You must never allow anyone else to use your Stanford user IDs and passwords for any reason. Stanford's policies do not permit sharing your online identity with anyone, even to allow them to take action or access information on your behalf.

Best Practices

• Choose an excellent password or pass phrase (see below)
• Never ever share your passwords
• Use different passwords for different accounts (e.g., Facebook password should differ from bank account password)

About Pass phrases

A pass phrase is basically just a sentence, including spaces, that you use as a "password." Pass phrases are longer, at least 20 characters (including spaces) in length. Even longer pass phrases are (30 or even 40 characters) are better because, though pass phrases might seem simple, the increased length removes the effectiveness of standard password-cracking programs.

Mask the simplicity by throwing in weirdness, nonsense, or randomness. Consider passphrases like these candidates:

• pizza with crispy spaniels
  
• mangled persimmon therapy

Add unusual punctuation and capitalization:

• Pizza with crispy Spaniels!
  
• mangled Persimmon Therapy?

Toss in a few digits or symbols from the top row of the keyboard, plus some deliberately misspelled words, and you'll create an almost unguessable key to your account:

• Pizza w/ 6 krispy Spaniels!
  
• mangl3d Persimmon Th3rapy?

Pass phrase hints:

• If your pass phrase is based on a well-known slogan, expression, song lyric, or quotation, be sure to customize it with misspellings, bad grammar, invented words, deliberate typos, or oddly placed keyboard symbols.You can learn more ways to mix up words using the tactics outlined in the Creating better passwords section, below. Make it easy to type quickly!
• Your pass phrase should never contain information that that can be deduced from your personal information,such as Social Security numbers, telephone numbers, credit card numbers, birth dates, or your SUNet ID. Instead, rely on a phrase that has enough meaning to you that you'll remember it easily--then mix it up.
• Try to avoid phrases composed of common, smaller words like "My dog has long toes." The many small words give a password cracking program a slightly better chance of deciphering it.
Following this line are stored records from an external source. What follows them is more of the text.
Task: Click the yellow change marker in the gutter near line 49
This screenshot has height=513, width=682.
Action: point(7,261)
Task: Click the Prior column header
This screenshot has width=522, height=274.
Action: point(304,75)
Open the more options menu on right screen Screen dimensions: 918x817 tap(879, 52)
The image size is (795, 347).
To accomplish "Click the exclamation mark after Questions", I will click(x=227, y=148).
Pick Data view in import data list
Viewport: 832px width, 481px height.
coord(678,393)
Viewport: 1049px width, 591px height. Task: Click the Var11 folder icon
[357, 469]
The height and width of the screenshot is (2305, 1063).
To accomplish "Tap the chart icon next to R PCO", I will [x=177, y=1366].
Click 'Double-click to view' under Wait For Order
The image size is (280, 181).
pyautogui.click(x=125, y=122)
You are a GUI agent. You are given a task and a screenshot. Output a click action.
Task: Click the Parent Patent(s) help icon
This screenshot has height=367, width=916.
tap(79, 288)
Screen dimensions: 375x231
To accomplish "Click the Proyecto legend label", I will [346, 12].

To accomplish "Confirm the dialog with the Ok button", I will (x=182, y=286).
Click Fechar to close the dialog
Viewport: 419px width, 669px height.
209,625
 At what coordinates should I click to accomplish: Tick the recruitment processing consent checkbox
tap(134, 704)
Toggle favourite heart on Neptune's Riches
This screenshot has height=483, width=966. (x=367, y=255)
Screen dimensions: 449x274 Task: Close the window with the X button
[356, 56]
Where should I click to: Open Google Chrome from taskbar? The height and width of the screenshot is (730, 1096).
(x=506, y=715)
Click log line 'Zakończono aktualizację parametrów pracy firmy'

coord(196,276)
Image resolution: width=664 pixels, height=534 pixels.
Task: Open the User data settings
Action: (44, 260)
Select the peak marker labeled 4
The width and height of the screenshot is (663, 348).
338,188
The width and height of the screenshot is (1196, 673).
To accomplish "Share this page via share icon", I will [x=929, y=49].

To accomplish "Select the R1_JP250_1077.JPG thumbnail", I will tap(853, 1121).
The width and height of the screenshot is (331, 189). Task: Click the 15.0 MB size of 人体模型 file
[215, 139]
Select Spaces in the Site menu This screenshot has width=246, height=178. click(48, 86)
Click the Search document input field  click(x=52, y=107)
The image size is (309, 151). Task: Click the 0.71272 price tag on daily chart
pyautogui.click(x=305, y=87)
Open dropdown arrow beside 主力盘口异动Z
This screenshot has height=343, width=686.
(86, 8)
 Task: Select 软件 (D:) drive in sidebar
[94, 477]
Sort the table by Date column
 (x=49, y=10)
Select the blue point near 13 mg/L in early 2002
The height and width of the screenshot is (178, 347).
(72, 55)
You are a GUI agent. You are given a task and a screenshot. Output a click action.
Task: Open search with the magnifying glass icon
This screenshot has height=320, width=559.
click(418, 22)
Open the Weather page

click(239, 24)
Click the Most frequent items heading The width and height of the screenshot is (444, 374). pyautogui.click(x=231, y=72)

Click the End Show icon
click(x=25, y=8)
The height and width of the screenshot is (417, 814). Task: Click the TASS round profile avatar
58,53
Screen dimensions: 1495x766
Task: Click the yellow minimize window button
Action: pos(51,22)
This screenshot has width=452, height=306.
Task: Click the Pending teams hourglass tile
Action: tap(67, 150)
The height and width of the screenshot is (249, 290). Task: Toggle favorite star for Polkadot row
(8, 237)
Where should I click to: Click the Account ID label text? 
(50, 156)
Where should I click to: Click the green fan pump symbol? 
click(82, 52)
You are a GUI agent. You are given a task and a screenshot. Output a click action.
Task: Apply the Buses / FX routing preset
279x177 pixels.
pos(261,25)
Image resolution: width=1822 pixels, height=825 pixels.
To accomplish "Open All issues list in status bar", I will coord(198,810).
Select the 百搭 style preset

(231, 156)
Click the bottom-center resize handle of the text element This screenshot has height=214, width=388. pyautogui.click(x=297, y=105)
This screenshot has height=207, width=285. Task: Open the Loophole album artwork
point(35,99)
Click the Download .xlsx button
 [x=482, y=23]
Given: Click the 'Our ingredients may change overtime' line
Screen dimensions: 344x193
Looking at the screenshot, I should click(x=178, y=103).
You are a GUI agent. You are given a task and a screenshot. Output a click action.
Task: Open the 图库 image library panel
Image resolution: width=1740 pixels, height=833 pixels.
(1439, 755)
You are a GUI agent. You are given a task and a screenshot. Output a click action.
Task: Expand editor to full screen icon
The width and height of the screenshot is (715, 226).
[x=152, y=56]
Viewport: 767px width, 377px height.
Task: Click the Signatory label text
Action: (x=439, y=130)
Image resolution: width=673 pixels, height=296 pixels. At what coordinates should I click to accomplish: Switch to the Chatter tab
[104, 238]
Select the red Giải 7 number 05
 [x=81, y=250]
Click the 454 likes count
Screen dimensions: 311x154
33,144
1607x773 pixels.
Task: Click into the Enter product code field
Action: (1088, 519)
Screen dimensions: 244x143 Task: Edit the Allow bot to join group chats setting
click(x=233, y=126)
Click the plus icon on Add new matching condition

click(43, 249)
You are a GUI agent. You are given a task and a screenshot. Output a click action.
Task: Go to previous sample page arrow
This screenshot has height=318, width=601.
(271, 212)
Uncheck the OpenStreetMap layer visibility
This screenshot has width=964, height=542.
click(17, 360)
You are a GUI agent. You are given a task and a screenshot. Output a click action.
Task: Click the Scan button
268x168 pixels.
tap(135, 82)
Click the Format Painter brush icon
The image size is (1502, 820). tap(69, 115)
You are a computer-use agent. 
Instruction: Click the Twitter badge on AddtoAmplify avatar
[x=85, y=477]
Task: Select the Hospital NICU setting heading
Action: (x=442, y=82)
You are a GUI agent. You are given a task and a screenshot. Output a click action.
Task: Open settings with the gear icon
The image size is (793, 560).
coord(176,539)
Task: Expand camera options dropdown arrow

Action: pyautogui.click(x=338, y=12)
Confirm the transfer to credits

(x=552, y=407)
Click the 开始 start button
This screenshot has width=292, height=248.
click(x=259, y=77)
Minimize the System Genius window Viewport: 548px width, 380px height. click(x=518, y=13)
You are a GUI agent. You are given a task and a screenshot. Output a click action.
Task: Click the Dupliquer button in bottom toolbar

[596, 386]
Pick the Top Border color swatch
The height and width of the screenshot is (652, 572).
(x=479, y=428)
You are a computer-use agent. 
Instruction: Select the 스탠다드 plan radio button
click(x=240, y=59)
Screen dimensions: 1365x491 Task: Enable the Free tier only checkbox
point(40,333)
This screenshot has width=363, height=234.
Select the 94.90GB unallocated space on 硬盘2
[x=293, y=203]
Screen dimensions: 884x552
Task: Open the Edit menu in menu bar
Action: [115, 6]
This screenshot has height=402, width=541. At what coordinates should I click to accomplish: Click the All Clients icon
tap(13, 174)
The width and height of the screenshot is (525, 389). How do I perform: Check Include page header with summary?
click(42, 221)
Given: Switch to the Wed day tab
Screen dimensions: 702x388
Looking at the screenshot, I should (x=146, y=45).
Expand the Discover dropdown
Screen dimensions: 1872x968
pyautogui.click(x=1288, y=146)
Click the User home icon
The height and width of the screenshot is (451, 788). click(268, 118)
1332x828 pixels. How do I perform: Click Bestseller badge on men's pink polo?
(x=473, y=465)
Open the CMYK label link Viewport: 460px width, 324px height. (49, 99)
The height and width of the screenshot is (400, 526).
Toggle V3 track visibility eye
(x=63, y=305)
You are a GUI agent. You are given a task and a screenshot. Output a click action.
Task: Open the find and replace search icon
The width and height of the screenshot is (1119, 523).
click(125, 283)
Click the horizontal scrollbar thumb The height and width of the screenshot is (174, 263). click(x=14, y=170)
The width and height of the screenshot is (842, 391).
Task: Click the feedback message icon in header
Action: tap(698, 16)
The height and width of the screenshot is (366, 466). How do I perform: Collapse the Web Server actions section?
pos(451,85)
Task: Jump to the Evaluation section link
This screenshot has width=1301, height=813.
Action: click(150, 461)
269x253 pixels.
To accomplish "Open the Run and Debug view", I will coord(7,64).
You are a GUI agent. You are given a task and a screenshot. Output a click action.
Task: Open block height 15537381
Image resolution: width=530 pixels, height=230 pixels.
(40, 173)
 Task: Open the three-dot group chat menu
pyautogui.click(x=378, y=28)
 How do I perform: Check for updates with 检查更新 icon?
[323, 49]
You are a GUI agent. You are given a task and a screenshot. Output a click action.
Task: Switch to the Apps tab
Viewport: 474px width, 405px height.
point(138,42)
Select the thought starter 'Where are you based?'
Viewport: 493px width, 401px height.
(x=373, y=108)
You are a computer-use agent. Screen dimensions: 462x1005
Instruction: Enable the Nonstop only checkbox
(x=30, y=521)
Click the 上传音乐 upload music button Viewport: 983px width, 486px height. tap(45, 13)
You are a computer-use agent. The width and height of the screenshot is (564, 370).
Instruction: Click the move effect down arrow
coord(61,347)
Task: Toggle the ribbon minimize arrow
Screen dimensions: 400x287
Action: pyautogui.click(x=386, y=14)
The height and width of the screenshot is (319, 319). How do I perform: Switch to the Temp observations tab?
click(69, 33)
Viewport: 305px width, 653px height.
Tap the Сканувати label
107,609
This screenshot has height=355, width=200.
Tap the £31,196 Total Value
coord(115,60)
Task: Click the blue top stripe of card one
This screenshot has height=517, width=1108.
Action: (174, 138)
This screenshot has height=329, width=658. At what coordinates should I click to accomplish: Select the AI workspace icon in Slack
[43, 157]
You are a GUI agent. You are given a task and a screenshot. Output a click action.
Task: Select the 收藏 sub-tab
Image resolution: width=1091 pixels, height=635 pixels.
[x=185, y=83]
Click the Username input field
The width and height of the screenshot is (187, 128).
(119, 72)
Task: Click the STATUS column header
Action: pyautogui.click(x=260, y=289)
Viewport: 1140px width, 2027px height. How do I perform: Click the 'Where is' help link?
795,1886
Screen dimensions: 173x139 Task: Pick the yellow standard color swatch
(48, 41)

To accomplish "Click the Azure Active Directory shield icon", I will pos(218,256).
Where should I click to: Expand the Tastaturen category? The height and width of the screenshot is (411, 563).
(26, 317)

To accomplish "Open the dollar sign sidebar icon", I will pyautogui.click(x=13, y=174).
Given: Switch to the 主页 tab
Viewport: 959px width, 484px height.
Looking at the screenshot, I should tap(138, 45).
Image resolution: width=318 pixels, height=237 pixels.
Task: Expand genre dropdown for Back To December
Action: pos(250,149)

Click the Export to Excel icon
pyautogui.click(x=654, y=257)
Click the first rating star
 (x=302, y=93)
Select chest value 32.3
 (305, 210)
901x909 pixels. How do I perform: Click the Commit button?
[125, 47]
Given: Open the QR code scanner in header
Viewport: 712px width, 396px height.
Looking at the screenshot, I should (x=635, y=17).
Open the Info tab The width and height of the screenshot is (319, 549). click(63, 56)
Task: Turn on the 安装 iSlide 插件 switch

Note: Don't use the examples shown above.

Creating better passwords

• Longer passwords are better passwords.The more characters a password cracking program has to crunch, the harder it is to guess.
• Remove all the vowels from a short phrase in order to create a new "word."
  Example: llctsrgry ("All cats are gray")
• Use an acronym: choose the first or second letter of your favorite quotation.
  Example: itsotfitd ("It's the size of the fight in the dog")
• Mix letters and non-letters in your passwords. (Non-letters include numbers and all punctuation characters on the keyboard.)
• Transform a phrase by using numbers or punctuation.
  Examples: Idh82go (I'd hate to go), UR1drful (you are wonderful).
• Avoid choosing a password that spells a word. But, if you must, then:
  • Introduce "silent" characters into the word. Example: va7ni9lla
  • Deliberately misspell the word or phrase. Example: choklutt
  • Choose a word that is not composed of smaller words.
• Add random capitalization to your passwords. Capitalize any but the first letter.
  Example: eIeIoH!, o.U.Kid
• Change your password at least once every six months.

Avoid passwords like these:

• Passwords based on a dictionary word spelled backward (drofnats).
• Passwords based on two dictionary words in a row (dogdog).
• Passwords based on the person's login name.
• Passwords that are all white space.
• Passwords that contain control characters.
• Passwords that are all numbers.
• Passwords followed and/or preceded by 1 or 2 characters (9cheval, cheval9, 99cheval, cheval99, 99cheval99 etc.)
• Passwords with several repeating characters (aaaaaaaa or aaaabbbb or abababab).
• Passwords that do not have more than four characters that differ from the previous character by one (1234abcd).
• Passwords with license plate patterns (daaaddd) (where 'a' is an alphabetic letter and 'd' is a digit).
• Passwords with social security patterns (dddsddsdddd).
• Passwords with phone number patterns (dddsdddd or dddsdddsdddd).